Inflation and an influx of refugees in Germany have put growing pressure on food banks. Will the state step into the breach?
Germany’s over 900 food banks, overseen by charitable organization Tafel e.V., support anyone who can prove they’re facing financial hardship. But fewer and fewer companies are donating to these food banks, although demand is growing amid high inflation and the influx of Ukrainian refugees. That’s why food banks are now calling on the German state for help.
The growing need for food aid is clearly evident in Berlin’s Köpenick district, where the fan centre for Bundesliga team FC Union Berlin has been converted into a grocery distribution point. A line of people are standing outside in the blistering heat, waiting to enter. It’s 30 degrees Celsius (86 Fahrenheit) and there’s no shade in sight.
Denise Lauer is making her first visit to a food bank. For a long time, she was too reluctant and ashamed to go. “I wanted to try it out,” she told DW. “But in the past, I was too embarrassed.”
Lauer, a single parent with a son, said “it has become increasingly difficult to make ends because of the high food costs.” Today, though, she has gathered all her courage and is looking forward to taking home a basket of groceries sold for just €1.50 ($1.70) — the same price for everyone.
Food costs have risen by almost 15% compared to last year, with inflation standing at 7.3%, according to Germany’s Federal Statistical Office.
For many, this means money is tight, which is why they are relying on food banks to get by. Since Russia launched its full-scale invasion of Ukraine in February 2022, 20% of German food banks have seen the number of people dependent on discounted groceries double, reports Tafel’s federal association.
“Before the war, no more than 340 people would come to our distribution days on Tuesdays, but now, there are often well over 500,” Carol Seele, a volunteer manager at the Köpenick food bank, told DW. “Last Friday, we had 564 customers,” added fellow volunteer Rita Hirsch, who keeps precise records for the church-run distribution centre.
‘More and more customers because of the war’
“We have seen more and more customers because of the war,” said Seele. “Fortunately, we have not yet had to limit admission.”
Anyone with the necessary paperwork proving they are in need can receive food aid. However, other food banks have already begun reducing the amount of food they hand out per person, and some have also even stopped accepting new people.
Tetyana Kudyna fled the war in Ukrainian with her young son; her husband and older son have remained in the Ukrainian capital, Kyiv.

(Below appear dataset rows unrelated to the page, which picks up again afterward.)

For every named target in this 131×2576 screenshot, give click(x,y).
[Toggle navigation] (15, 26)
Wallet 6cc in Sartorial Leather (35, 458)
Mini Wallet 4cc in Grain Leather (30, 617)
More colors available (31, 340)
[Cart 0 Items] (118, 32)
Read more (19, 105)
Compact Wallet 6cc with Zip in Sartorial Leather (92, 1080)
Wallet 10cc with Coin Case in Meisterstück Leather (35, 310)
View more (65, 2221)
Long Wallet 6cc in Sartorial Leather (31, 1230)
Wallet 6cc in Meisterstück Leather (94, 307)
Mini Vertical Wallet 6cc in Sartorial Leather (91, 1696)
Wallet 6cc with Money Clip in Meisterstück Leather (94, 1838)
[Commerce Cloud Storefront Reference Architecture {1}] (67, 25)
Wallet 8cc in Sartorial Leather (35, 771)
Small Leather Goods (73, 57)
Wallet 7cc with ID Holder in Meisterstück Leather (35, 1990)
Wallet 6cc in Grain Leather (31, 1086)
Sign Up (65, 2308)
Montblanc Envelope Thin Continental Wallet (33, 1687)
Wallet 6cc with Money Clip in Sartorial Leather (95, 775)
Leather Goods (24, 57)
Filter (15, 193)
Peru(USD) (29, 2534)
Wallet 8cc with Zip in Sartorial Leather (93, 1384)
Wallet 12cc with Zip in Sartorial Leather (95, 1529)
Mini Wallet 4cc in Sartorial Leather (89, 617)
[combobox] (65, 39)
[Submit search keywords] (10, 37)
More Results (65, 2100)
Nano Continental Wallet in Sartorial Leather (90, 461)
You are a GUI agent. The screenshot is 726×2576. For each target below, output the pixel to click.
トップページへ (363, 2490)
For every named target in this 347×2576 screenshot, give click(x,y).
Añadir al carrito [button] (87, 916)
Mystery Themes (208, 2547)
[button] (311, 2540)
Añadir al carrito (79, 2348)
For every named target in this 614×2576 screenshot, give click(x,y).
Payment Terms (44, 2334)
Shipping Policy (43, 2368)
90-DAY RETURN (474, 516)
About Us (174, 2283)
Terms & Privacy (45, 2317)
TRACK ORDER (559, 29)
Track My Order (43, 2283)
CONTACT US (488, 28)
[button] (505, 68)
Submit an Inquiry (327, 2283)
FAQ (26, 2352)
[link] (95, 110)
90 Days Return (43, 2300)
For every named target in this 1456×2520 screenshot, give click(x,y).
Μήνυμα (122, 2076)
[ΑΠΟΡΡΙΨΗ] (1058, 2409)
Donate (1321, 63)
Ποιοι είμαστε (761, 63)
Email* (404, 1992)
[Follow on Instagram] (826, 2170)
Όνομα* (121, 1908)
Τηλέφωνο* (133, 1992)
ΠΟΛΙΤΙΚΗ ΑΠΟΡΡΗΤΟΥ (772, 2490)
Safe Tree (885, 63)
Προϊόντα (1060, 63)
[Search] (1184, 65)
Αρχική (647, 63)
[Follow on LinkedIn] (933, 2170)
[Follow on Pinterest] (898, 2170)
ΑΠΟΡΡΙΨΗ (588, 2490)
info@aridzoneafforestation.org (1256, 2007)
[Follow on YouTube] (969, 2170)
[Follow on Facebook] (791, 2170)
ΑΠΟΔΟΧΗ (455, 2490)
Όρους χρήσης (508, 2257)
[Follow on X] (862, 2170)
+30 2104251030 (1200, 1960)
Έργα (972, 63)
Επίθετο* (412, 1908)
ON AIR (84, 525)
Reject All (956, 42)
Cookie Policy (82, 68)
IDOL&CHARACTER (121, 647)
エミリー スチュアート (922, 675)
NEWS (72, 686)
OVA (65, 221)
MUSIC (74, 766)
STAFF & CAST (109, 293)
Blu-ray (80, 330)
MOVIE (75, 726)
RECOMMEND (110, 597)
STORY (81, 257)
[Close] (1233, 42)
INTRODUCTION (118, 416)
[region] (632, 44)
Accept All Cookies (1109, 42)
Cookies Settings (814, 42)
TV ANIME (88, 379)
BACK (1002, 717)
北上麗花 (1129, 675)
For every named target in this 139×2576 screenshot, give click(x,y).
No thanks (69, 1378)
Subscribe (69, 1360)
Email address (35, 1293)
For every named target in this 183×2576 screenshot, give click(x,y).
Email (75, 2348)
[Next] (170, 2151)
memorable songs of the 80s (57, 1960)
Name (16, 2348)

Kudyna visits the food bank every Tuesday with her boy. “It helps me save plenty of money,” she told DW. It’s also an opportunity to meet and chat with other Germans and Ukrainians, which she said is a “welcome distraction.”
Volunteers in Berlin founded Germany’s first Tafel food bank in 1993. The organization says it supports some 2 million people, with regional branches receiving food and financial donations. They also see support from major supermarket chains such as Rewe, Lidl and Aldi, who donate surplus food and items with small blemishes that would otherwise end up in the trash.
Lifeline for poor people
German food banks are there to help people living in poverty, namely those who have less than 60% of the median net income at their disposal. In Germany, going by this definition, around 13 million people are considered to live below the poverty line.
But food donations have been declining for some time, the Tafel federal association told DW. There are several reasons for this, according to Andreas Steppuhn, the newly elected Tafel chairman. “One factor is that supermarkets now tend to operate more economically so that they don’t have so much food left over at the end of the day,” he said. “We welcome this in principle because we always think it’s good when food waste is minimized. However, food banks currently need more food donations to support the growing numbers of customers.”
Steppuhn said Tafel food banks, which operate independently, are in crisis. He said they cannot make up for the state’s failings and that the “political establishment must fulfill its duties.” He wants to retain the organization’s autonomy, but has nevertheless called for “basic [state] funding, so that the Tafel can guarantee its work and support.” So far, however, it remains unclear whether the German state will back this idea.
Lauer, the first-time visitor to the food bank, told DW she was surprised and impressed to see “that people do this work on a voluntary basis.” Indeed, the Tafel relies on the goodwill of some 60,000 volunteers.
She said she will definitely return to the food bank to help her get through these difficult times.